▶

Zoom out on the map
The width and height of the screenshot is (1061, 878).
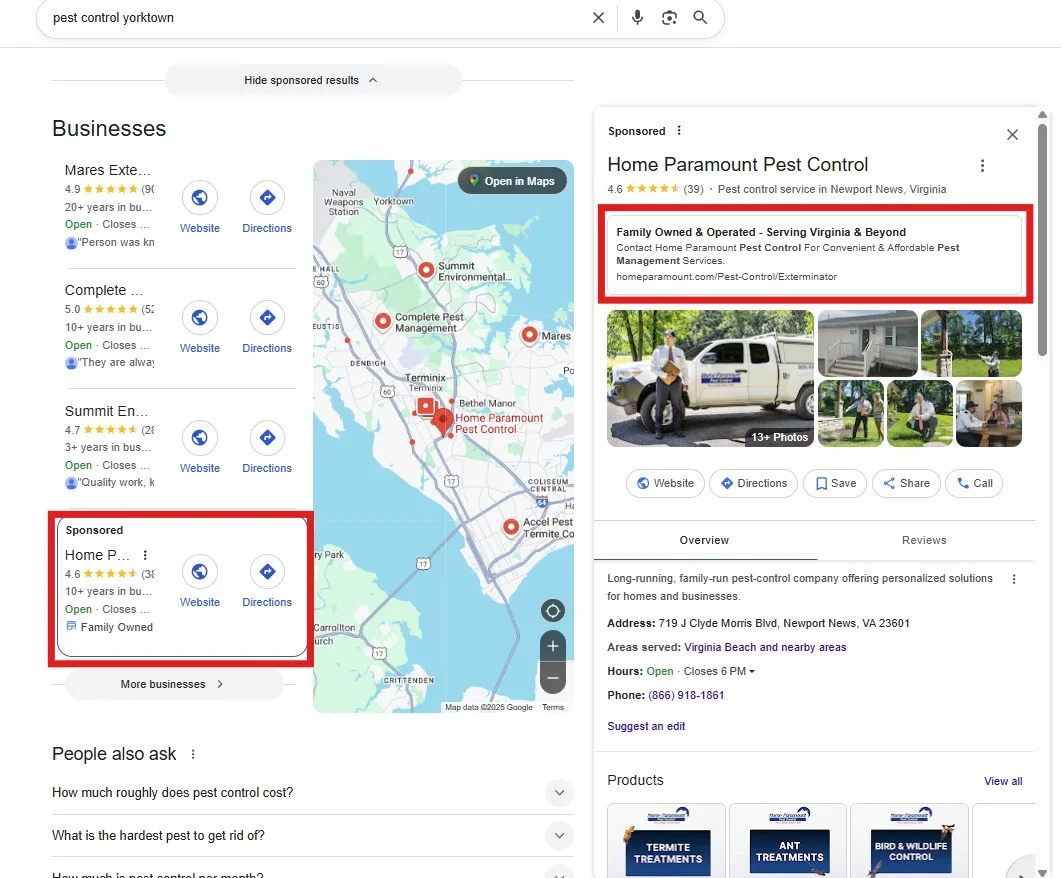pyautogui.click(x=552, y=678)
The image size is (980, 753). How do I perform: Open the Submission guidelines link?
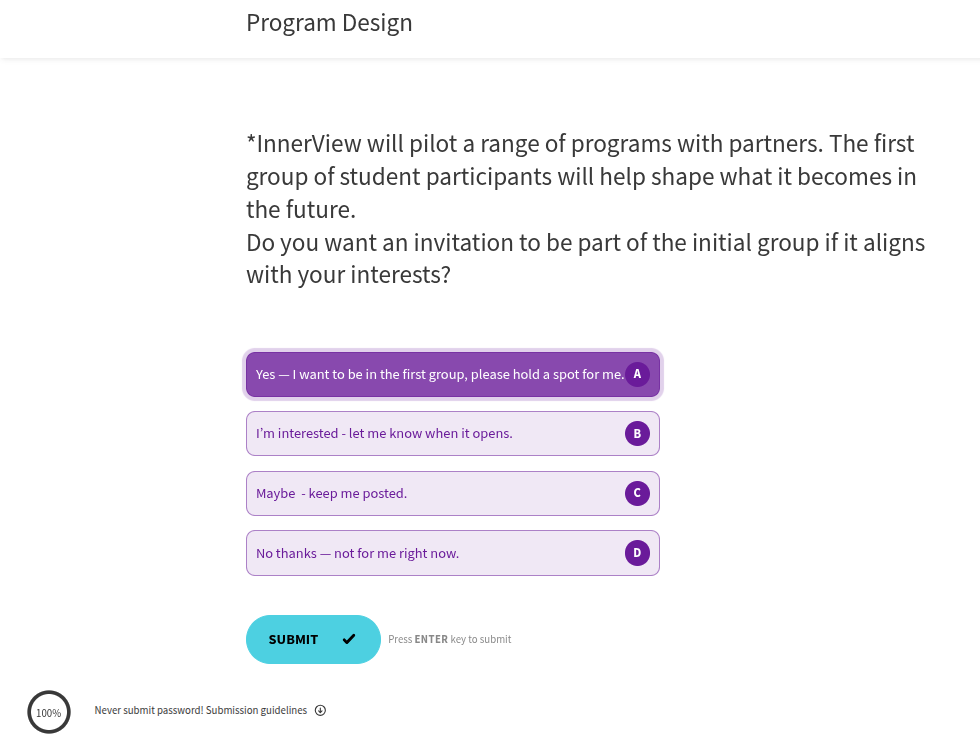pos(257,711)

◀

**TASK OBJECTIVE**: Express each line of the data above as a Markdown table with the columns Row and Entry, numbering the rows and skipping any blank lines. Leave the pictures out of the table.

**RESPONSE TO THIS TASK**:
| Row | Entry |
|---|---|
| 1 | Zoom out on the map |
| 2 | The width and height of the screenshot is (1061, 878). |
| 3 | pyautogui.click(x=552, y=678) |
| 4 | The image size is (980, 753). How do I perform: Open the Submission guidelines link? |
| 5 | pos(257,711) |